I was a bit unsure whether to tag your posts with Simulator Theory. Do you endorse that or not?
Yeah, I endorse that. I think we are very much trying to talk about the same thing, it's more just a terminological disagreement. Perhaps I would advocate for the tag itself being changed to "Predictor Theory" or "Predictive Models" or something instead.
I broadly agree with the points being made here, but allow me to nitpick the use of the word "predictive" here, and argue for the key advantage of the simulators framing over the prediction one:
The simulators frame does make it very clear that there's a distinction between the simulator/GPT-3 and the simulacra/characters or situations it's making predictions about! On the other hand, using "prediction" can obscure the distinction, and end up with confused questions like "is GPT just an agent that just wants to minimize predictive loss?"

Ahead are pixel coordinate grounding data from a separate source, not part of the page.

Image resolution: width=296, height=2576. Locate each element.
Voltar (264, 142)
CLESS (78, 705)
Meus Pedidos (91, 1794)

I think the biggest pitfall of the "simulator" framing is that it's made people (including Beth Barnes?) think it's all about simulating our physical reality, when exactly because of the constraints you mention (text not actually pinpointing the state of the universe, etc.), the abstractions developed by a predictor are usually better understood in terms of treating the text itself as the state, and learning time-evolution rules for that state.
Thinking about the state and time evolution rules for the state seems fine, but there isn't any interesting structure with the naive formulation imo. The state is the entire text, so we don't get any interesting Markov chain structure. (you can turn any random process into a Markov chain where you include the entire history in the state! The interesting property was that the past didn't matter!)
Hm, I mostly agree. There isn't any interesting structure by default, you have to get it by trying to mimic a training distribution that has interesting structure.
And I think this relates to another way that I was too reductive, which is that if I want to talk about "simulacra" as a thing, then they don't exist purely in the text, so I must be sneaking in another ontology somewhere - an ontology that consists of features inferred from text (but still not actually the state of our real universe).
Nitpick: I mean, technically, the state is only the last 4k tokens or however long your context length is. Though I agree this is still very uninteresting.
The time-evolution rules of the state are simply the probabilities of the autoregressive model -- there's some amount of high level structure but not a lot. (As Ryan says, you don't get the normal property you want from a state (the Markov property) except in a very weak sense.)
I also disagree that purely thinking about the text as state + GPT-3 as evolution rules is the intention of the original simulators post; there's a lot of discussion about the content of the simulations themselves as simulated realities or alternative universes (though the post does clarify that it's not literally physical reality), e.g.:
I think insofar as people end up thinking the simulation is an exact match for physical reality, the problem was not in the simulators frame itself, but instead the fact that the word physics was used 47 times in the post, while only the first few instances make it clear that literal physics is intended only as a metaphor.